START Document extract

Rajanatha Dindima was the court poet during the reign of Achyutaraya. Mohanangi also identified with the wife of Rama Raja composed the love poem Marchhiparinayam. The most important scholar at the court of Venkata I, the later Vijayanagara ruler was Tatacharya. His famous works were Pandurangamahatmya and Satvika Brahma Vidya Vilasa. Appayya Dikshita wTote 101 works. His celebrated work Sivarkamanidipika shows his mastery over whole of Sanskrit literature. Vadiraja who flourished during 16th century is credited with 20 works including Vivarnavranam and Pasandakhandanam. Raghunatha Nayaka wrote Parijatapaharanam, which deals with the life of Lord Krishna. Religious literature also flowed from the monasteries of Sringeri, Melkote and Udipi.

A rare work on polity Akasabhairavakalpa, probably written by some politician or a minister of Vijayanagar, throwing light on the daily life of the rulers of Vijayanagar, the ministers as well as the life in the capital has survived vicissitudes of times. It is an anonymous work. Lakshmidhara`s Bharatasastrasangraha and Lakshminarayana`s Sangita Suryodaya are works on music produced during 16th century. Rajanatha II composed a historical poem in praise of Saluva Narasimha. Rajanatha III wrote another historical poem Achyutarayabhyuda-yam. Krishnadeva Raya wrote a drama called Ushaparinaya.

Telugu Literature
Nachana Somanatha composed Harivamsamu on Lord Krishna. Pillamawi Pina Virabhadra Kavi a great poet produced Telugu version of Kalidasa`s Sakuntala. The devotional music of Tallapaka Annamacharya occupies a unique place. Srinatha translated Naisadhiya Charita of Sri Harsha and wrote Kasikkandam and Vidhmatakam. Celebrated poets in the court of Devaraya include Jakkanna and Pinna Veerabhadra. Sarada a gifted poetess wrote 18 dramas. Krishnadeva Raya is famous for his Amuktamalyada the theme being marriage of Ranganatha and Goda Devi. Among his Ashta Diggajamulu or eight great poets Allasani Peddanna, Pingali Suranna and Tenali Rama-krishna were well known. Ramaraja Bhusana wrote Vasucharitramu and Harishchandra.

END Document extract

* _Required action A_:
In the text on Vijayanagara literature, who wrote the drama Ushaparinaya?
* _Required action B_:
Please quote the stretch of the Vijayanagara literature text from "Telugu Literature" through "Vasucharitramu and Harishchandra.".

START Available data

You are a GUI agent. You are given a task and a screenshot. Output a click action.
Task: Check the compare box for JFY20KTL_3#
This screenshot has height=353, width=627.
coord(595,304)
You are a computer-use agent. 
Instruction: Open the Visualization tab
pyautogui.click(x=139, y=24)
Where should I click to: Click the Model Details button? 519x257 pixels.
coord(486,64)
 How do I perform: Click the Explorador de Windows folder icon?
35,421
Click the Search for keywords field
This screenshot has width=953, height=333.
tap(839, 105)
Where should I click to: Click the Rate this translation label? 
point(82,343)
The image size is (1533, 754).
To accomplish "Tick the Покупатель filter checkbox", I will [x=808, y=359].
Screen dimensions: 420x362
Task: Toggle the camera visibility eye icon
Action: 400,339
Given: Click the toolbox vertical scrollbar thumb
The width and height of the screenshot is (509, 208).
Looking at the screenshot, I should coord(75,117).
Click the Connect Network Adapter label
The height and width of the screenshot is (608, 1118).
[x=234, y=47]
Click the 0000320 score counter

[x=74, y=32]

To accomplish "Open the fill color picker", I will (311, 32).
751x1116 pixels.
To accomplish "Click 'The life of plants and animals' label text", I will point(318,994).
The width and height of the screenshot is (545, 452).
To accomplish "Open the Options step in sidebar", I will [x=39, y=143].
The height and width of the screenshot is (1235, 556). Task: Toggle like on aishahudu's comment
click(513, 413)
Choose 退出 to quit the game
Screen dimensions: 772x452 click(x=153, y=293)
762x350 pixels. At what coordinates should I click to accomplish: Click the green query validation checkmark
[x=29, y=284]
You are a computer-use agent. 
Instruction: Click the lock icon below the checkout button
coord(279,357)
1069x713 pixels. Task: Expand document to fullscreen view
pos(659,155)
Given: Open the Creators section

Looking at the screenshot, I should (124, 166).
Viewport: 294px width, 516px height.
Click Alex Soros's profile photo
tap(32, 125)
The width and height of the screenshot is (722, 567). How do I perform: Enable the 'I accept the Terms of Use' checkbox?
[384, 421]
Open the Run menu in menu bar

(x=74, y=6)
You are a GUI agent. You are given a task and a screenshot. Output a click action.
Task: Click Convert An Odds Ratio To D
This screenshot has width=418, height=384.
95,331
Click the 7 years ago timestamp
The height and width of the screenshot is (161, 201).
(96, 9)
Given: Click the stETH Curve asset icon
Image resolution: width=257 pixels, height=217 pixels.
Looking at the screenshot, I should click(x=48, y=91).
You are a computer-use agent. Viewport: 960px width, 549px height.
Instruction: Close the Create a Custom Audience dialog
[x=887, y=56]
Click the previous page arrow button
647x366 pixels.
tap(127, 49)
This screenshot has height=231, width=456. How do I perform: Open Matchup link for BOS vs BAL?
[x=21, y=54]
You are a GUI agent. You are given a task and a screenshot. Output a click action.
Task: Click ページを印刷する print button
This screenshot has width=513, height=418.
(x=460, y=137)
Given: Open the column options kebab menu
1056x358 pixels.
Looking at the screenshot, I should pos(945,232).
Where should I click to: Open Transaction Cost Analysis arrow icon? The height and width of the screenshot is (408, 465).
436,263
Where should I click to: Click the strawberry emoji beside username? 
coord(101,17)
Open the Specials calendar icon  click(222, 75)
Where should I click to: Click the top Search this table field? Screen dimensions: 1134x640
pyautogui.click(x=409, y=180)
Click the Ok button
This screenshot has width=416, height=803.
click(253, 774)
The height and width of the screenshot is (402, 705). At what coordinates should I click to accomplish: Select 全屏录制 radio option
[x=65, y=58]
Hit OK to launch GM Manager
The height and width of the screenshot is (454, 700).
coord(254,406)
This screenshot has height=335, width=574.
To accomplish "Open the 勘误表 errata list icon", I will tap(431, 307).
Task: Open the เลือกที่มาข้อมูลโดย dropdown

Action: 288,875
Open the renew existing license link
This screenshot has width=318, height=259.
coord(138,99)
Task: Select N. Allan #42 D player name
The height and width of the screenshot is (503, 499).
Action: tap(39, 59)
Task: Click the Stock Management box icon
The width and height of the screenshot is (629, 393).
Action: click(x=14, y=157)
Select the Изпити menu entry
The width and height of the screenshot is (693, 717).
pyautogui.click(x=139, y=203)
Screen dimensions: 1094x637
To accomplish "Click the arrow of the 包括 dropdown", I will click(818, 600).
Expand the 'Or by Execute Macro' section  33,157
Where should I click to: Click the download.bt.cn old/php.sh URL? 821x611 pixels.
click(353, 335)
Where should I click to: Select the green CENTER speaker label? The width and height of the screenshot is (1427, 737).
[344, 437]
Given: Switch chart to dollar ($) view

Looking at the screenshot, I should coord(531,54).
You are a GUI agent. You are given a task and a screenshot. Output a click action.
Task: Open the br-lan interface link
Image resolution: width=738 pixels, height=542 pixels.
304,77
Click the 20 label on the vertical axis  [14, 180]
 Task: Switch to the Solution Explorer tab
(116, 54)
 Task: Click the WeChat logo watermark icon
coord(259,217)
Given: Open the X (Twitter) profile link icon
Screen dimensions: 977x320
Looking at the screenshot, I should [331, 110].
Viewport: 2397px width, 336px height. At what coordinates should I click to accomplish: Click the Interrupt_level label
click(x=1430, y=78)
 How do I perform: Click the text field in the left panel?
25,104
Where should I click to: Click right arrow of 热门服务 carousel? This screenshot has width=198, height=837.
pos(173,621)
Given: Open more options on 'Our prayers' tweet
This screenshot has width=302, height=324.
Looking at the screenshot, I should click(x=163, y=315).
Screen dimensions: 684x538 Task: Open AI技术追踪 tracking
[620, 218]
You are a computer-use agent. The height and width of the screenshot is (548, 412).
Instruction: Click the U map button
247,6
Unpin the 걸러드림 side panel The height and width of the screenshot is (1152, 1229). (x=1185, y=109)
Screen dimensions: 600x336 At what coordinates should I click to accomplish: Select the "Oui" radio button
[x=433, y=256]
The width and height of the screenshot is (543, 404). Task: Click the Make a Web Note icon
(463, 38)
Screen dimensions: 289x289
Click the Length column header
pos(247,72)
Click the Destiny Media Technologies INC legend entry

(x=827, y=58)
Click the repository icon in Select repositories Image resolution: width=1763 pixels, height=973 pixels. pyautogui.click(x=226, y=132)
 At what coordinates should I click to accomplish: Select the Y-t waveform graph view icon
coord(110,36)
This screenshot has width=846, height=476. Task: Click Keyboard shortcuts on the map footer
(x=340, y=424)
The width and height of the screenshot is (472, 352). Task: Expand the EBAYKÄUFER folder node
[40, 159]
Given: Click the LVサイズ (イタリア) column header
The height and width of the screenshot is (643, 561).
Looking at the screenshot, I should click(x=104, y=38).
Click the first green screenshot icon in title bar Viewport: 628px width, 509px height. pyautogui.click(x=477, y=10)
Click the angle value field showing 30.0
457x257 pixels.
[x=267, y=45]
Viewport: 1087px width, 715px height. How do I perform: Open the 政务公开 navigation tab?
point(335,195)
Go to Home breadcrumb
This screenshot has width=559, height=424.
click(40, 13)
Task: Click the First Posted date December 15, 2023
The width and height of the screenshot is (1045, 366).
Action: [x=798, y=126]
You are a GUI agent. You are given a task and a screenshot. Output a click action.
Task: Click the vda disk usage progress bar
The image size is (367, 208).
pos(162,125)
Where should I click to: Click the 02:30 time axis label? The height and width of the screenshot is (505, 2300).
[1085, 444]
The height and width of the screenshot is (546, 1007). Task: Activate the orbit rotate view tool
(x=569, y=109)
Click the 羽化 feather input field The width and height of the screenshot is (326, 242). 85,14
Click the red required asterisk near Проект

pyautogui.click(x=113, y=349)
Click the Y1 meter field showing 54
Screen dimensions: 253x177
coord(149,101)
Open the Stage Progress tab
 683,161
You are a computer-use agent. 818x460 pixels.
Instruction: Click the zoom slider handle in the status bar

END Available data

* _Answer section A_:
Krishnadeva Raya.

* _Answer section B_:
Telugu Literature
Nachana Somanatha composed Harivamsamu on Lord Krishna. Pillamawi Pina Virabhadra Kavi a great poet produced Telugu version of Kalidasa`s Sakuntala. The devotional music of Tallapaka Annamacharya occupies a unique place. Srinatha translated Naisadhiya Charita of Sri Harsha and wrote Kasikkandam and Vidhmatakam. Celebrated poets in the court of Devaraya include Jakkanna and Pinna Veerabhadra. Sarada a gifted poetess wrote 18 dramas. Krishnadeva Raya is famous for his Amuktamalyada the theme being marriage of Ranganatha and Goda Devi. Among his Ashta Diggajamulu or eight great poets Allasani Peddanna, Pingali Suranna and Tenali Rama-krishna were well known. Ramaraja Bhusana wrote Vasucharitramu and Harishchandra.